The last period of contact between Egypt and Israel occurred when Zedekiah, facing Nebuchadrezzar's invasion, called on Egypt for military help in 591–589 BCE (2 Kings 25.20B; Ezek. 17.15). The prophet Jeremiah then reported on the coming of Pharaoh Hophra (Apries), indicating that they could not help Judah's plight because its doom was sealed (Jer. 37.5–10; 44.30; Ezek. 30.21–22). The ancient historians Herodotus and Diodorus Seculus reported on Apries' failed ventures in the Levant; Egypt's help was futile, Jerusalem fell in 586 BCE and many Jews fled to Egypt for safety—among them were Jeremiah and Baruch, his scribe (Jer. 43.5–44.30). Jeremiah then warned Egypt of Nebuchadrezzar's coming invasion, which occurred in 568 BCE.

Whether friend or foe to Israel, Egypt exerted considerable influence over its Levantine neighbor. Egyptian papyrus was the most important commodity received by the Israelites. Even before the Israelites settled in Canaan during the second half of the second millennium BCE, Egypt had economic interests in that region. Egyptian scarabs found in abundance in Bronze and Iron Age sites throughout the Levant attest to Egypt's commercial interests. Interestingly, Egyptian royal scarabs found in both Israel and Judah are replete with Egyptian motifs— winged discs, Egyptian crowns, and Egyptian hair style. Similarly, the ivories found at Megiddo and Samaria are dominated by Egyptian images.
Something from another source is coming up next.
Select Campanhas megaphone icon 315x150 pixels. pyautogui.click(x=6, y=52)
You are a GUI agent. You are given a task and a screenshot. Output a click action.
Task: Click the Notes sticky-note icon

  • Hoffmeier, James K. “Egypt as an Arm of Flesh: A Prophetic Response.” Israel's Apostasy and Restoration: Essays in Honor of Roland K. Harrison, edited by Avraham Gileadi, pp. 79–97. Grand Rapids, 1988.
  • Hoffmeier, James K. Israel in Egypt: Evidence for the Authenticity of the Exodus Tradition. New York, 1997.
  • Kitchen, Kenneth. The Third Intermediate Period in Egypt, Warminster, 1986.
  • Mazar, Amihai. Archaeology of the Land of the Bible. New York, 1990.
  • Redford, Donald B. “A Note on II Kings 17:4.” Journal of the Society for the Study of Egyptian Antiquities 11 (1981), 75–76.
  • Redford, Donald B. Egypt, Canaan, and Israel in Ancient Times. Princeton, 1993.
  • Yurco, F. “Merenptah's Canaanite Campaign.” Journal of the American Research Center in Egypt 23 (1986), 189–215.